The campaign gained a much higher profile this week
when the ranking Republican and former chairman of the House
Intelligence Committee, Peter Hoekstra, called on the administration to
withdraw Freeman's appointment in an interview with the Wall Street
Journal whose neo-conservative editorial page had already denounced the
appointment, and a New York Democrat, Rep. Stephen Israel, urged an
investigation of his ties to Saudi Arabia.
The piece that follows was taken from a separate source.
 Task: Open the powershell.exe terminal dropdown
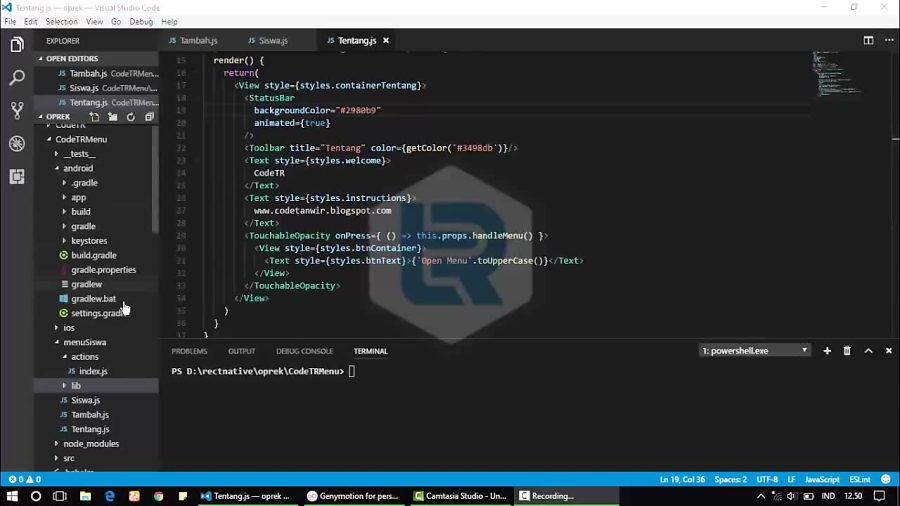point(755,351)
Ten other members of Congress made a similar demand in a letter addressed to the DNI's inspector-general Tuesday.

Four
of the signatories - Republican Rep. Mark Kirk and Democratic Rep.
Shelley Berkley, as well as the top two Republicans in the House of
Representatives, Minority Leader John Boehner and Minority Whip Eric
Cantor - were among the five top recipients in the House of campaign
contributions from pro-Israel political action committees (PACs)
closely tied to AIPAC during the 2007-8 election cycle, according to
figures compiled by the Washington Report on Middle East Affairs. Kirk
himself has been the House's top recipient of Israel-related PAC money
over the past decade, according to the Report.

Freeman's
defenders, most of them veterans of the national-security bureaucracy,
have strongly rejected charges that he would be beholden to Saudi
Arabia or to the Chinese Communist Party and counter that his attackers
are practicing a form of McCarthyism against anyone who might question
the wisdom of unconditional support for Israel.

"They seek to
eliminate from public life all those whom they think are not completely
in the control of 'the lobby,' write Pat Lang, the former senior
Mideast analyst at the Defense Intelligence agency, on his blog.
"Charles Freeman is a man awesomely educated, of striking intellect, of
vast experience and demonstrated integrity... Who could possibly be
better for this job?"

Similarly, David Rothkopf, a former
managing director of Kissinger Associates who has written an
authoritative work on the history of the National Security Council,
charged in his blog on the 'Foreign Policy' website that "there is
something ugly to these attacks on Freeman... The notion... that there
is no room in the U.S. government for people who are skeptical of
Israeli policies or for people who are not in lockstep with one view
of, say, Saudi Arabia, is both absurd and dangerous."

His
defenders have also noted that his critics have not raised similar
objections to other officials whose organizations have accepted Saudi
donations.

In December, for example, shortly before Hillary
Clinton was confirmed as secretary of state, her husband Bill Clinton
disclosed that his foundation had received between 10 and 25 million
dollars from the Saudi kingdom, among other foreign donations. Although
some isolated critics in the media raised concerns about potential
conflicts of interest, she was overwhelmingly confirmed by the Senate.

Former
Treasury Secretary Lawrence Summers, now a top Obama economic advisor,
also accepted a 20-million-dollar donation from Alwaleed bin Talal
himself when he was president of Harvard University in 2005.

More
generally, donations from foreign donors to think tanks are fairly
common. "Half the think tanks in this town take money from someone
overseas," former U.S. ambassador to Israel Sam Lewis told the Jewish
Telegraphic Agency in Freeman's defence.

M.J. Rosenberg of the
dovish Israel Policy Forum (IPF) also accused those of Freeman's
critics who attacked him for his comments about the Chinese
government's handling of the 1989 pro-democracy movement of hypocrisy.

"(I)f
Freeman was pro-settlement and pro-Likud, and if he was a major donor
to AIPAC and Israeli institutions, if he had a billion dollars worth of
investments in Israel, and was unsympathetic to human rights in China
to boot, would any of these critics have opposed his appointment," he
asked. "The answer is no. We probably would never have even heard his
name."

So far, Blair's office has stood by the appointment,
noting that the NIC post is "one of analysis, not policy." White House
spokesman Robert Gibbs said Tuesday he had "not read" reports about
Freeman's ties to Saudi Arabia or his criticism of Israel.